§ THE PROBLEM: Reproduce the following material verbatim, line by line, without altering anything.

------------

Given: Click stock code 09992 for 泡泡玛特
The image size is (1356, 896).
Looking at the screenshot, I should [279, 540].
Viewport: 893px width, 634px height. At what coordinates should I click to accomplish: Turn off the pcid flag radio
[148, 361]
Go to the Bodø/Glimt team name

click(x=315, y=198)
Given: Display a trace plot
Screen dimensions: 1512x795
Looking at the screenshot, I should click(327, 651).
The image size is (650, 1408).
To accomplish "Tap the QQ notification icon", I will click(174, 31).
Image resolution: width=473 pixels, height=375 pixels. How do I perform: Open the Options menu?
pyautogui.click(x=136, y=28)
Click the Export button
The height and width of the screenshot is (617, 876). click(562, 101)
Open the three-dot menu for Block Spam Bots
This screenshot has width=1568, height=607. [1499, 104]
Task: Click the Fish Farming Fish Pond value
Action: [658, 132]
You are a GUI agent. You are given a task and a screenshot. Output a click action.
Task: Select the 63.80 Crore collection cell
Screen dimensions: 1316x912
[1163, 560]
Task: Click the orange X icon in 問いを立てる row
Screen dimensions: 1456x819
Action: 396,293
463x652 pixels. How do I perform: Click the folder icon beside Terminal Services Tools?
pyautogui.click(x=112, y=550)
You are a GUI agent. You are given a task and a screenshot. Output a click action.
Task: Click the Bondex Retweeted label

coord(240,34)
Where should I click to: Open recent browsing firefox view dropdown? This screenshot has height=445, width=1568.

------------

§ SOLVED EXERCISE:
Given: Click stock code 09992 for 泡泡玛特
The image size is (1356, 896).
Looking at the screenshot, I should [279, 540].
Viewport: 893px width, 634px height. At what coordinates should I click to accomplish: Turn off the pcid flag radio
[148, 361]
Go to the Bodø/Glimt team name

click(x=315, y=198)
Given: Display a trace plot
Screen dimensions: 1512x795
Looking at the screenshot, I should click(327, 651).
The image size is (650, 1408).
To accomplish "Tap the QQ notification icon", I will click(174, 31).
Image resolution: width=473 pixels, height=375 pixels. How do I perform: Open the Options menu?
pyautogui.click(x=136, y=28)
Click the Export button
The height and width of the screenshot is (617, 876). click(562, 101)
Open the three-dot menu for Block Spam Bots
This screenshot has width=1568, height=607. [1499, 104]
Task: Click the Fish Farming Fish Pond value
Action: [658, 132]
You are a GUI agent. You are given a task and a screenshot. Output a click action.
Task: Select the 63.80 Crore collection cell
Screen dimensions: 1316x912
[1163, 560]
Task: Click the orange X icon in 問いを立てる row
Screen dimensions: 1456x819
Action: 396,293
463x652 pixels. How do I perform: Click the folder icon beside Terminal Services Tools?
pyautogui.click(x=112, y=550)
You are a GUI agent. You are given a task and a screenshot. Output a click action.
Task: Click the Bondex Retweeted label

coord(240,34)
Where should I click to: Open recent browsing firefox view dropdown? This screenshot has height=445, width=1568.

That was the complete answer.